Portia Priegert writes “…when disaster hits you, it is utterly transfixing, in part because it seems impossible that everyday reality can be altered so radically” and writes about the choice many people made to have their disaster (a forest fire in their community) mediated by television or the internet. Fern Helfland’s cover photo is part of a longer collaborative piece she completed with Priegert’s “Interface” and serves as a distillation of many of the issues that our authors and artists tackle. In pieces such as José Teodoro and Andrés Acosta’s short story “Merida,” Susan Holbrook’s “Twister,” and, from the TRUCK exhibit, Adriana Kuiper’s installation, There’s no place…, natural disasters are the agents, while “dumpsites” from my name is scot, Paul Vermeersch’s “Urban Violence” series, and concrete poems from Gustave Morin present urban space/technology as disaster. Nathalie Stephens, leannej, elen gebreab and Sandy Florian write about human relational/societal disaster, while Natalie Simpson, Cyrill Duneau, Aaron Vidaver, and David Fujino’s writing is itself agent of its own disaster as it interrupts sense and undermines rhetorical device.
Psychoanalysis argues that the age-old fascination humans have with images of bodily dismemberment has to do with the pleasure of contemplating the dissolution of the self. Identity is both comforting and imprisoning, and the horror of the spectacle is balanced by the pleasurable thought of freedom from one’s ego and the conformity it imposes upon our more anti-social urges. Images of disaster presumably work along the same lines, albeit on a larger scale. While terrifying, the spectre of disaster brings with it an anarchic sense of release, whether it is a meteor crashing into the core of one’s own city, as in Carol Beecher and Kevin D. A. Kurynik’s animation Meanwhile, in Outer Space; the unspecified natural disaster afflicting the unidentified suburb in Adriana Kuiper’s installation at TRUCK; or Sawako Nakayasu’s “Nightmares about hamburgers.” In these three works, destruction brings with it the zero-degree freedom of “nothing left to lose,” to quote the philosopher Kristofferson.
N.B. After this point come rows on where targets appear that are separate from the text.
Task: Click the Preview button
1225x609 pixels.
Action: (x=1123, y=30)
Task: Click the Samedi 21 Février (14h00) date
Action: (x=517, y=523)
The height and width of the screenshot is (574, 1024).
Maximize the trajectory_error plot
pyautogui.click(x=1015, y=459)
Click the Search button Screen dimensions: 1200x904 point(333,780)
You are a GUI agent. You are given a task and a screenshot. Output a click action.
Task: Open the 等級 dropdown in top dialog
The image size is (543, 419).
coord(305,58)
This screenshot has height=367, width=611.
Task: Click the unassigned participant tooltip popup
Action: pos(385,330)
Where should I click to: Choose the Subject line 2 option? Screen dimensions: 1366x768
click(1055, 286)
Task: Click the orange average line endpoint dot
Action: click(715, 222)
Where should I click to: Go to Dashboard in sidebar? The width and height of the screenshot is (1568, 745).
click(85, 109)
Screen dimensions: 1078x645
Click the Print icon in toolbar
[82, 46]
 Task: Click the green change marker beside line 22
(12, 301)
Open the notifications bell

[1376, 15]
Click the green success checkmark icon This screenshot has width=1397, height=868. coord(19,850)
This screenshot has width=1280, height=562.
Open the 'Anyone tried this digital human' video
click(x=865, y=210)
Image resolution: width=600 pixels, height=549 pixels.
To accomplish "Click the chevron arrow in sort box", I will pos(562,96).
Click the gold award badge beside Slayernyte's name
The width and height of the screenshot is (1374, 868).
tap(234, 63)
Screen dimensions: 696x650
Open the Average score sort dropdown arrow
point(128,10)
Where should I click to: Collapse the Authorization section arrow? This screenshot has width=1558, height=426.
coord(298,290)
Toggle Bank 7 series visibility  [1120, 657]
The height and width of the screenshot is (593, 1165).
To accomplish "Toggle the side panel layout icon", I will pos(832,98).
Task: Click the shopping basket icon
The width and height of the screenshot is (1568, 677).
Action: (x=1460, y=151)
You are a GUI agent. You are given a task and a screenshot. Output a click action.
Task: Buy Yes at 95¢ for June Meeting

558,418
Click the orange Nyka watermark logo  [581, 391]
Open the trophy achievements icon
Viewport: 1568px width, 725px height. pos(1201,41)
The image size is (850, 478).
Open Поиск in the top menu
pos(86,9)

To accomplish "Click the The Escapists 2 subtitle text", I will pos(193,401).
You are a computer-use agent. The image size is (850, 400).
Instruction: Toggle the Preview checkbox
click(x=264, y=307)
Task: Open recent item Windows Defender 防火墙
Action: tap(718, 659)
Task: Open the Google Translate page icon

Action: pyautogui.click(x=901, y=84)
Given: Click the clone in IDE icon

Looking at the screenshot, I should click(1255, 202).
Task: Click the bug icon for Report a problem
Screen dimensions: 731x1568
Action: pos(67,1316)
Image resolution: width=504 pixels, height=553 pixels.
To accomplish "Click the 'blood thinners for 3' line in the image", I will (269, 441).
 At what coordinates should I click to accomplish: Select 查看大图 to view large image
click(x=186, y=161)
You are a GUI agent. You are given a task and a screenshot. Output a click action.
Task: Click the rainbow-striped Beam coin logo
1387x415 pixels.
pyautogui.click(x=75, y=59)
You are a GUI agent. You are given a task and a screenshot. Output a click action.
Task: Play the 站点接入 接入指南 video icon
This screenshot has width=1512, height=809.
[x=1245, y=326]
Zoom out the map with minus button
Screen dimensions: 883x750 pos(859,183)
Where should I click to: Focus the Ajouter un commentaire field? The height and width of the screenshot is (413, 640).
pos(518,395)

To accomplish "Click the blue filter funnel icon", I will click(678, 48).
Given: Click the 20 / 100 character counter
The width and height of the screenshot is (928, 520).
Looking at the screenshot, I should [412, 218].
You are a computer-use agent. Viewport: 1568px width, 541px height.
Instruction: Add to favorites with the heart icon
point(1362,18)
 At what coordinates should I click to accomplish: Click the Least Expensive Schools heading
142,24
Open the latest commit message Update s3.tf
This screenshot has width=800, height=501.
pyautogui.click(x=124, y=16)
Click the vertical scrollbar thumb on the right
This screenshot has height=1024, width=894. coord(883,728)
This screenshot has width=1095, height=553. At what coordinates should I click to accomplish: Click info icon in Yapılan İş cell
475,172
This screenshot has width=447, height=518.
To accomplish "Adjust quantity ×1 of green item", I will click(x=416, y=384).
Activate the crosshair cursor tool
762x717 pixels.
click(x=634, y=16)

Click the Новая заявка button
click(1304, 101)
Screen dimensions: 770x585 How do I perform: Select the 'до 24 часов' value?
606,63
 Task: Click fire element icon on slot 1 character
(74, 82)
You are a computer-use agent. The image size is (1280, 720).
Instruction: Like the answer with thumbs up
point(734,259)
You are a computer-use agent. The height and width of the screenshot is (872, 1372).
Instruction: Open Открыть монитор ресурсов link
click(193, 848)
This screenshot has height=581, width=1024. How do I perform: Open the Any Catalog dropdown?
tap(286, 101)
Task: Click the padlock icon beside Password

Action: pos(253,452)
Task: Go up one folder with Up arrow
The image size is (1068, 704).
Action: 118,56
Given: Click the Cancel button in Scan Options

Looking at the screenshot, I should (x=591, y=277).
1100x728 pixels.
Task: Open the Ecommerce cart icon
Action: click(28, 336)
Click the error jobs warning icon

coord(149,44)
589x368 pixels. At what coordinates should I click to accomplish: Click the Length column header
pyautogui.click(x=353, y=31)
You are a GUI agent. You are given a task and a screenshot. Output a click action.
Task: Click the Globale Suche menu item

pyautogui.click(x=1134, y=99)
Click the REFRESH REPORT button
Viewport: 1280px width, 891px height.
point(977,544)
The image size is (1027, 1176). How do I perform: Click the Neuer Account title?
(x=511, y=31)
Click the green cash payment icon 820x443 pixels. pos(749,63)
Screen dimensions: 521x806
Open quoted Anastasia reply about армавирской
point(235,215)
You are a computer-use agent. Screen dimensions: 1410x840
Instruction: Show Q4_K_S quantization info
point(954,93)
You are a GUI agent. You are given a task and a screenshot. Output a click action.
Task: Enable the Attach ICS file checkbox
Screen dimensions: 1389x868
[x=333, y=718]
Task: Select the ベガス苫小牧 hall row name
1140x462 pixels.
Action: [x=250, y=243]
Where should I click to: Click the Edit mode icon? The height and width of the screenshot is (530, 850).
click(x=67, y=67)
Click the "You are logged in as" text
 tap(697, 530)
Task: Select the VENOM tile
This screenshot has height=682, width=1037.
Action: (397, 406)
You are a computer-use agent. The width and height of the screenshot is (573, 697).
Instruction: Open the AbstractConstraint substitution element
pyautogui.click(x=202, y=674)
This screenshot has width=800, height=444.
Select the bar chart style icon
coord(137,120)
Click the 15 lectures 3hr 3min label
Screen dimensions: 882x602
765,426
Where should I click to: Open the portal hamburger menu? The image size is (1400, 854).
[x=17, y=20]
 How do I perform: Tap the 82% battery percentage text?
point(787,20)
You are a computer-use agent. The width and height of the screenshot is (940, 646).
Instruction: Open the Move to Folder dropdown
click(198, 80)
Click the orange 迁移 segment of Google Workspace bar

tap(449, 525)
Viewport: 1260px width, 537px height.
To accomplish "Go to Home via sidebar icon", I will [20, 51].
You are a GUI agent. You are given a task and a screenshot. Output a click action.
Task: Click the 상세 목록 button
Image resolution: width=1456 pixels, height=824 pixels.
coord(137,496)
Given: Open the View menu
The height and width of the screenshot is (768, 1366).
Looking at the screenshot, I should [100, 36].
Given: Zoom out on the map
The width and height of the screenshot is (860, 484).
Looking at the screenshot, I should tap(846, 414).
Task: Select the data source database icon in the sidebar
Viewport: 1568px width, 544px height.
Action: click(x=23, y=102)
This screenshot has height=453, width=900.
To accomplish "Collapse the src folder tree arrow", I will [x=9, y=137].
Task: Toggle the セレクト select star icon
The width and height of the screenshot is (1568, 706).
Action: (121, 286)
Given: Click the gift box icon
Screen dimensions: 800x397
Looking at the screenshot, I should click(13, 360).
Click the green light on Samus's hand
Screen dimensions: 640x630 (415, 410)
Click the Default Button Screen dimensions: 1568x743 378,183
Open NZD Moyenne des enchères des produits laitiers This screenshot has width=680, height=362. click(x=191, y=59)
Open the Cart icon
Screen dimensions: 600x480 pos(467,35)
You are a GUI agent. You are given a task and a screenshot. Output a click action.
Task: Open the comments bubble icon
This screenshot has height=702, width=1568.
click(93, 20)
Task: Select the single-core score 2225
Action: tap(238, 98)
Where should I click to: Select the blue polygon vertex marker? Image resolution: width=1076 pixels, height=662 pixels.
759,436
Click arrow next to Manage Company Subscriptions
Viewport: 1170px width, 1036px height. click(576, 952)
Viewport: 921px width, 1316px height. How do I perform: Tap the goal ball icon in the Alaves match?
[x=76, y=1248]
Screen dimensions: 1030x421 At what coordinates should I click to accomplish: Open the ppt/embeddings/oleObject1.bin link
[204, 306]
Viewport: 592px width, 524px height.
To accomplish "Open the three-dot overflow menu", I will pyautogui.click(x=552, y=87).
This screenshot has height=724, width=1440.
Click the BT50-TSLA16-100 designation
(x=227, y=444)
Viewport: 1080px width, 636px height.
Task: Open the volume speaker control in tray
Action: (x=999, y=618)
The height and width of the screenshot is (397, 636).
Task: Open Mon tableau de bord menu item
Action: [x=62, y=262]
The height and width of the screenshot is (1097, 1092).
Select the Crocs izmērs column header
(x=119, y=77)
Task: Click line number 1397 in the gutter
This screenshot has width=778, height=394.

The contemplation of disaster can act as a comforting form of denial. At TRUCK, the Great Disasters of the past in Tim Barnard’s drawing reassure us that disaster is survivable. Similarly, Scott Bowering’s maps, drawn from 1970s pseudo-science disaster predictions, point to the psychological function of the worst-case scenario. The comfort of the unimaginable lies in knowing that it will probably never happen. Moreover, regarding disaster in this way always invites us to project ourselves beyond it, to imagine ourselves in an “after.” Not “the end of the world” then, but rather the more acceptable “end of the world as we know it.”
And thus imagining the worst is far easier than dealing with the less spectacular, incremental disasters that are happening all around us. This, as Daniel Dugas’s Nuclear Mickeys at TRUCK suggests, is the most dangerous side of our consumerist psychosis: the belief that we are always entitled to a completely fresh start, even if it comes in the form of a nuclear cloud. There is, therefore, no need to worry about disease, the ozone layer, poverty or starvation. The end will be more pleasingly spectacular, and when the dust settles, there we’ll be–miraculously, improbably–at the beginning of a brand new day.